I headed down a country road to a
family reunion held at the school my dad started attending during some of the
hardest years this country has ever known—The Great Depression.
Updated a bit from that time, the
building now serves as a community center, but used to house nine grades in six
rooms.
“Girl’s bathroom used to be that
way,” Dad says and points toward a wooded area grown over now with kudzu as we
walk toward the schoolhouse. “The boy’s was up there on the other side of the
school.” I follow his gesture and see another path indiscernible because of sixty
or seventy years of disuse.
“Had two basketball courts, both
of them dirt.”
We pull open the screen door,
enter the center hall, and turn right into a large beaded board paneled room.
He takes a seat at a long table of relatives. “Used to sit right over there.”

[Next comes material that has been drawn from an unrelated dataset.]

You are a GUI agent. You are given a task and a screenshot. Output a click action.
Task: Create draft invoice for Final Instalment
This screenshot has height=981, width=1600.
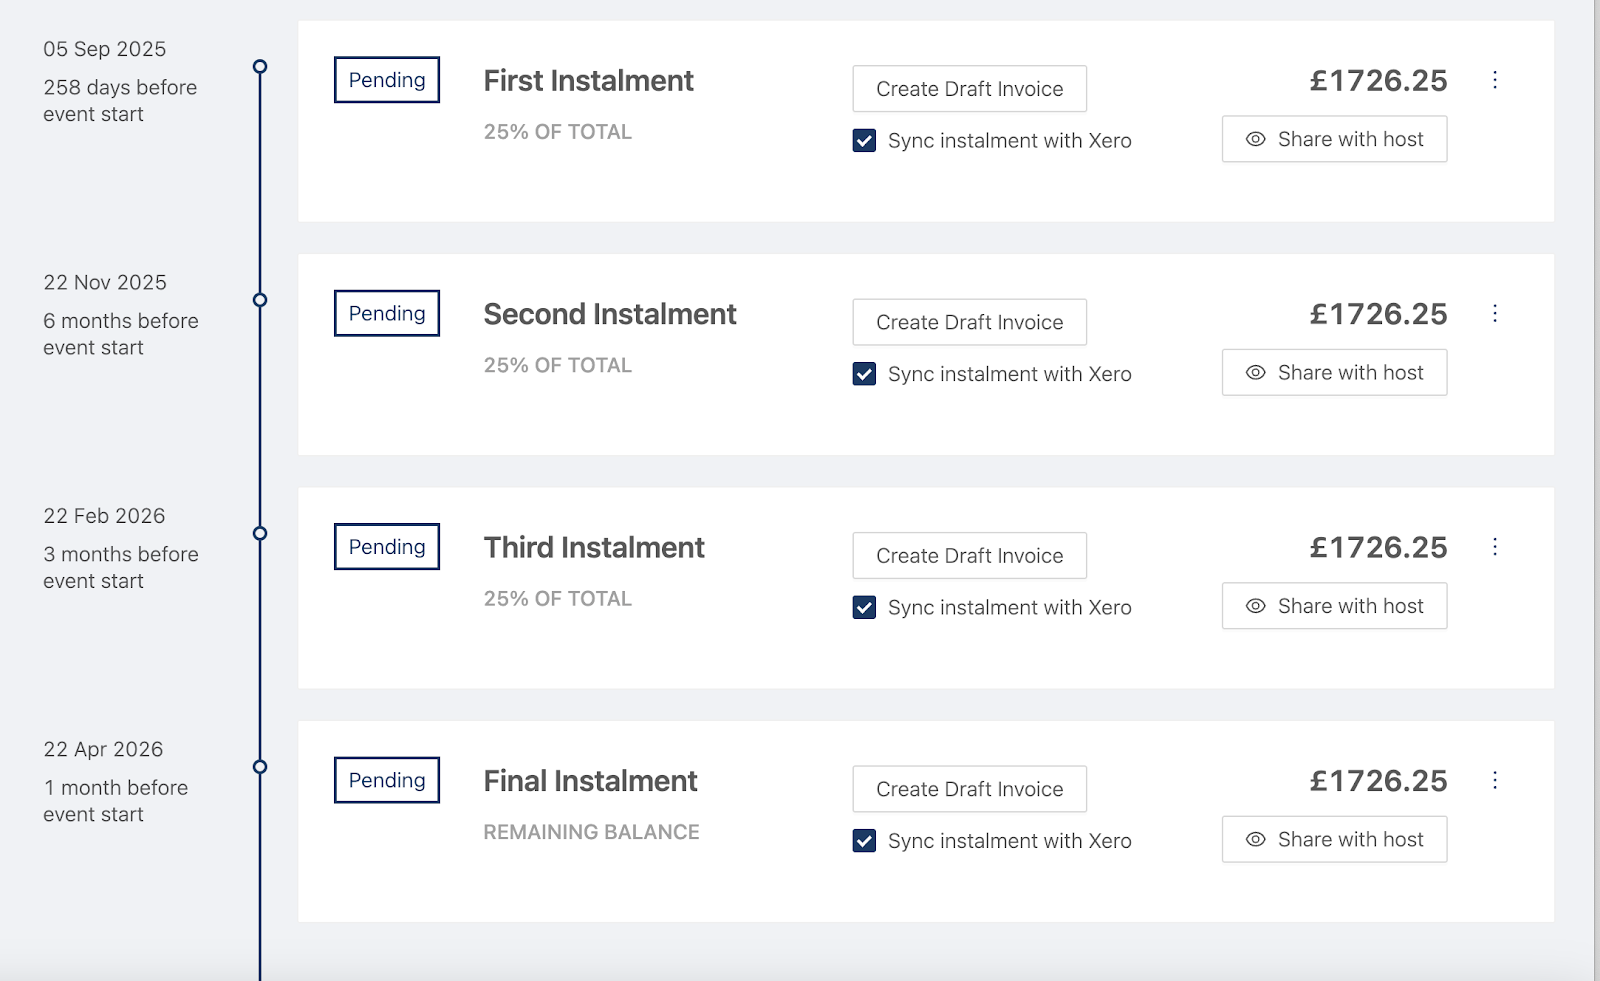[969, 789]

He points to an area by a window. “Had to bring in the coal for the potbellied
stove.”
I scan the crowd around me, and
see the mostly gray heads, and wonder what will happen to the gathering after
this generation passes. The current generations hardly know each other as they are several times removed from those eleven
whose births bridged the turn of the last century.
My dad in 1933 |
I read my ancestor’s names on the
genealogy chart my cousin Iris has made—Buford, Hollis, my grandfather Silas,
Otis, Ides, Luke, Dillard, the twins Paul and Hall, the only girl, Lorena, and
Gettis. All of them gone now, and few of their children remain.
Makes me a little teary.
However, I found a way to keep some
of these close to me.
I named a character after my grandfather,
Silas, in Home to Currahee. I gave the protagonist the last name of Callaway,
another family name. In addition, the character Jubilee, is one of my ancestors, too.
Even used a variation of my dad’s name in the book. For my cousin Iris’ trouble
of making the genealogy, I named a character after her, too. I shamelessly used
my mother’s name, my aunt’s name, and my grandmother’s name among many other
cannibalizations of my family’s monikers. Now, the characters in Home to
Currahee are fictional people, but their names remind me of those I’ve loved
or those that were loved by someone I loved.
When I open Home to Currahee, I’m
sitting right in the middle of a family reunion. Oh, the joys of writing fiction.
I find it good to be home.
“Do you see what
this means—all these pioneers who blazed the way, all these veterans cheering
us on? It means we’d better get on with it. Strip down, start running—and never
quit! No extra spiritual fat, no parasitic sins. Keep your eyes on Jesus,
who both began and finished this race we’re in” (Hebrews 12:1-2 The Message).